Today I started at that new school. Everyone else knows everyone else and I'm sitting on the bus like a loner. Wait. Not like a loner. Just loner. That's what I was. A loner. We got an assignment thing today, of all days. A debate. Great. Just what I need. Another chance to totally ruin any chance of making any friends. So I got put into this group with a professional tongue wrestler, a bitch and an airhead. Great beginning to a new school. Looking at those sorts of people, why do I get the feeling that I'm going to be doing all the work? And then I'll get all the blame when we stuff the whole thing. Just because I came from a snotty private school, I'm considered smart. My mum and dad only wish. Just because I have smart arse parents does not mean that I have inherited that smart gene, or whatever it is that makes you smart. Oh yeah, your brain. See what I mean?

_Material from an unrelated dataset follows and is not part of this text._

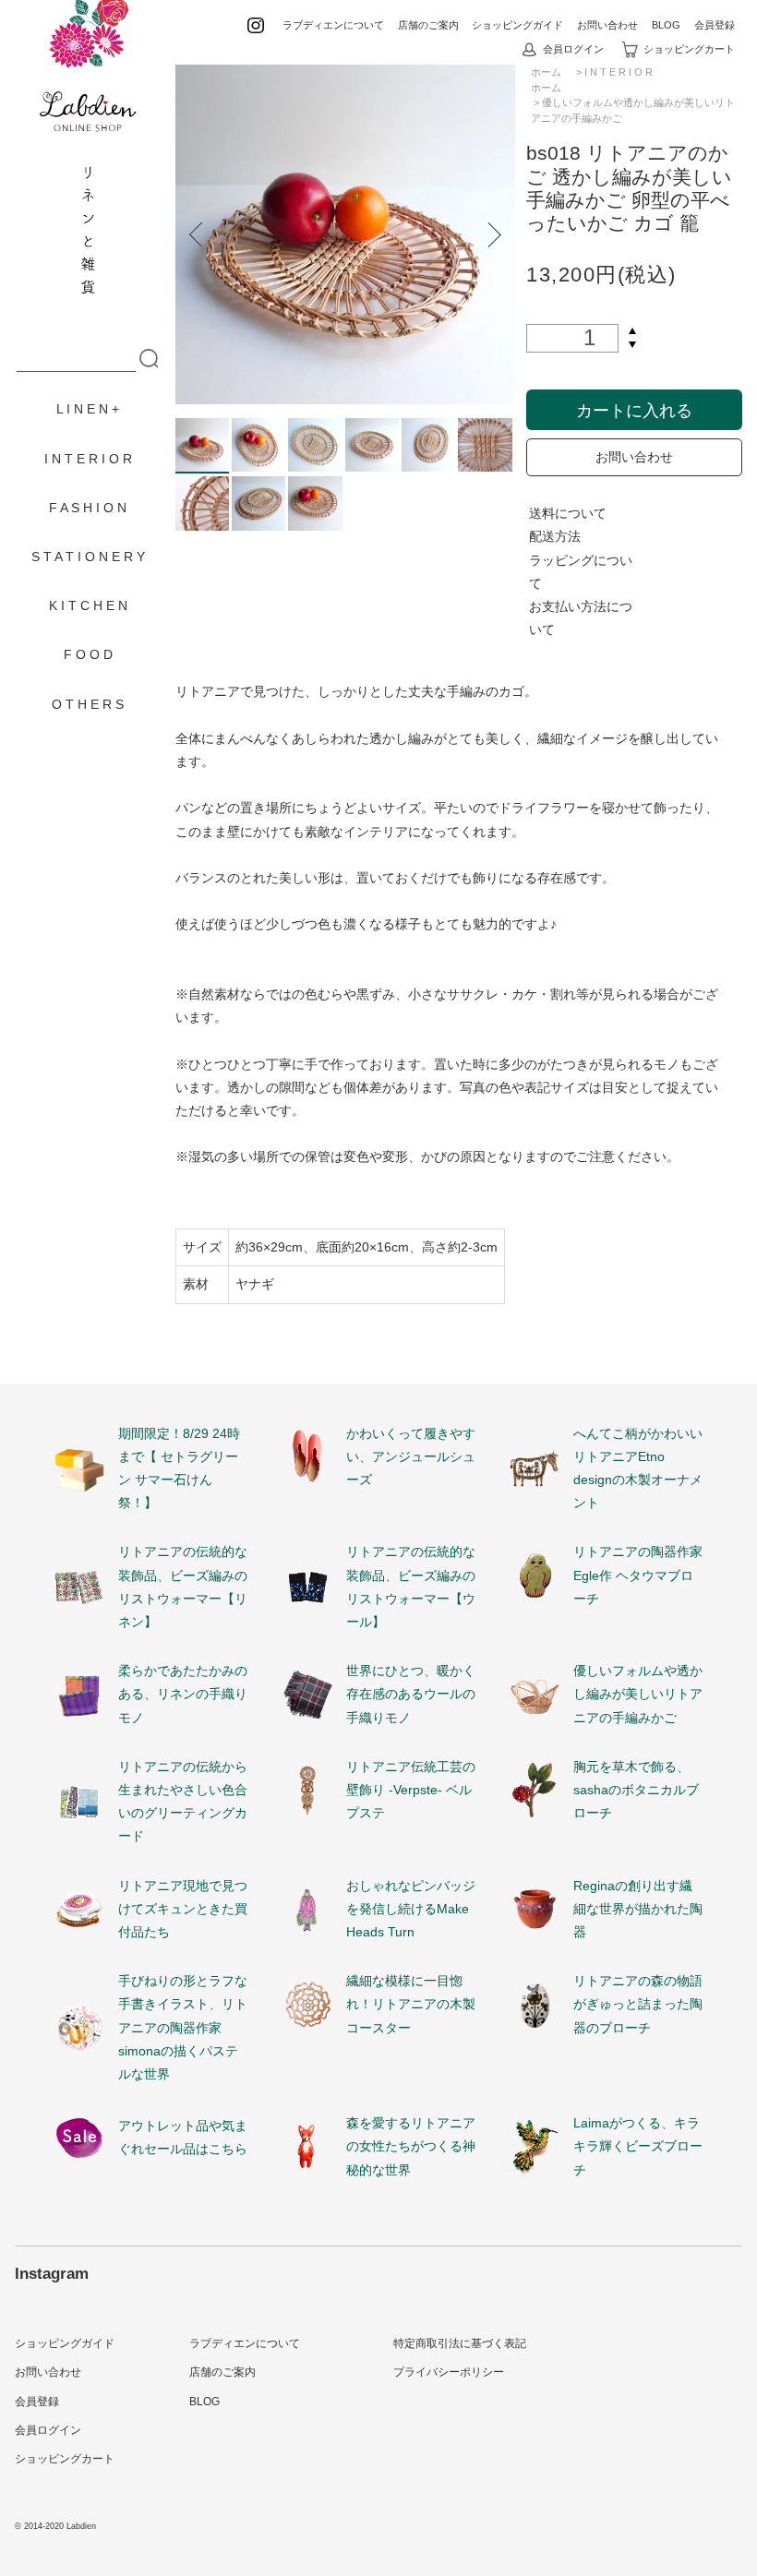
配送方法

Ick. Since I don't really want to depress myself any further, I am about to contemplate the use of this diary, which Mum says is supposed to help me out of depression. I guess this proves that my mum isn't as a good a psychiatrist as I think she is, or I'm just have a very severe case of depression. That's one of the topics I know (now) never, ever to bring up with Mum. I learnt that at a very young age, when I came home from school after hearing one of the older kids talking about depression. "What's depression, Mummy?" I had asked innocently. I remember Mum's whole face change to show five different emotions in 1 second. First there was concern, fear, anger, confusion then lastly worry. The concern and worry are not the same, just to clarify. I still remember what she told me. "Honey, you do not need to know about depression. It doesn't exist in our society." Now, I live in a constant fear or what would happen if Mum found out the severity of my condition. OK. It isn't as bad as it sounds. It's probably only those mood swings that come with puberty. It just sounds so much more severe when you call it depression, don't you think. (Talk about going insane.)
To be on the safe side, I think that I should just quit writing stupid things in this diary and consider whether or not I will write more tomorrow or something.